How they live with themselves, revisited.

HAVING SURVIVED ANOTHER ELECTION CYCLE, the ads, the pundits, the incessant appeals for money,  I find myself once again pondering the question of how politicians live with the hypocrisy and duplicity. How does Lindsay Graham, for example, call Trump “a race-baiting, xenophobic, religious bigot” in 2016, then become his biggest booster for the next four years, then say “Count me out, I’m through” after January 6, then again become Trump’s golf buddy because he has “magic?” How does Ted Cruz stand by Trump’s side after his wife is humiliated and his father is accused of assassinating JFK? How does J.D. Vance write Hillbilly Elegy, then become a toady even as Trump declares “J.D. is kissing my ass?” And I don’t even ask about Mitch McConnell. I’m not sure he’s even human.

The short answer, of course, is that they do what the need to do to gain office or keep it. When Trump became president, Graham and Cruz and most other Republicans determined that anything other than full-throated adulation was hazardous to their careers. Many Republican candidates in the recent midterms made a similar calculation. For some it paid off, for others it didn’t.

But I think there’s more to this than simple expediency and calculation. I recall from Psychology 100 that people will go to great extremes to avoid or reduce cognitive dissonance; that is, to maintain a coherent set of ideas, free of conflict or inconsistency. How do these guys live with so much of it?

I believe a politician learns early and by gradual steps to manage cognitive dissonance.

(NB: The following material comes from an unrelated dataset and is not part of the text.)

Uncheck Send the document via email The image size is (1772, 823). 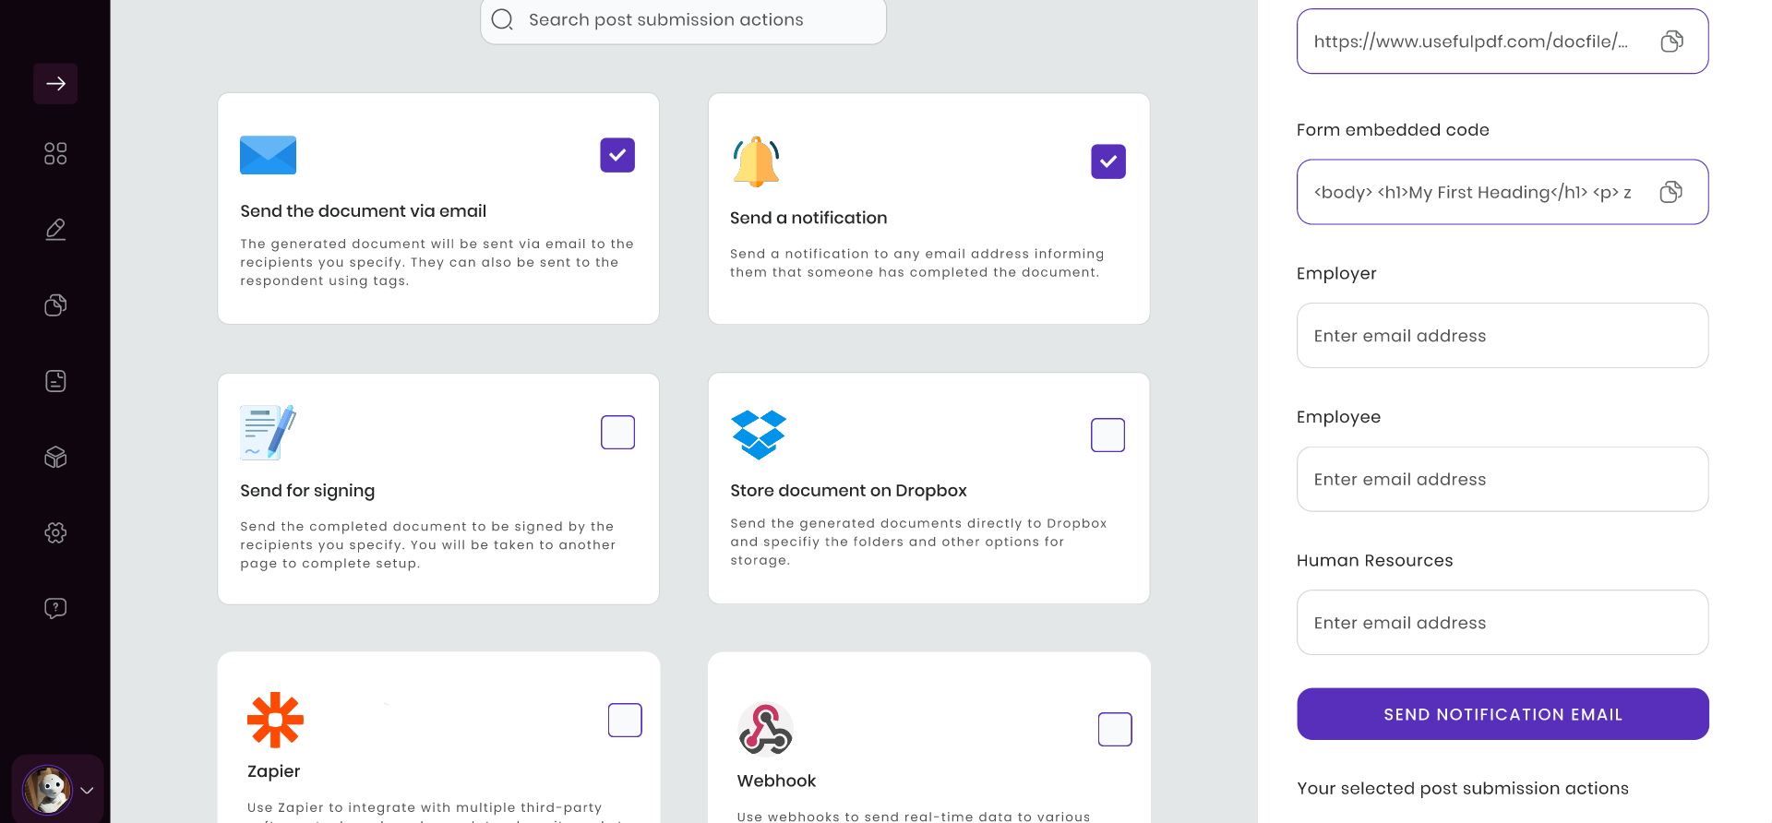tap(617, 155)
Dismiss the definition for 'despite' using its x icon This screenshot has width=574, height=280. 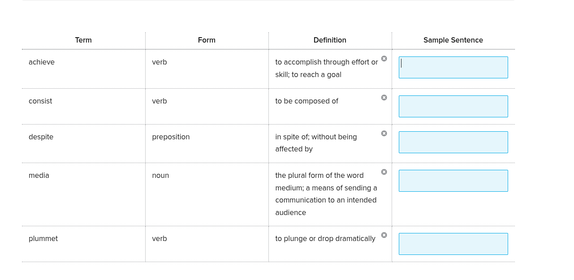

Right from the start of your first political campaign, there are inevitable conflicts among issues and the positions you take on them. Or your own views on a matter of public discourse might conflict with the majority of your voters or, if already in office, your constituents. Maybe you’re a dove on military matters but a large defense firm employs hundreds of your voter base. Or you think the police need to be reined in but a crime wave is tormenting your community. In such cases, you must find a way to hedge or dissimulate—only a little, of course—to stay afloat.

By the time you’ve been in national office for a while, this behavior has become habitual. You’re accustomed to asking your staff “What should my position be on this?” Over time, the gulf between your political persona and your “real” self becomes normal and familiar. You don’t even notice it anymore.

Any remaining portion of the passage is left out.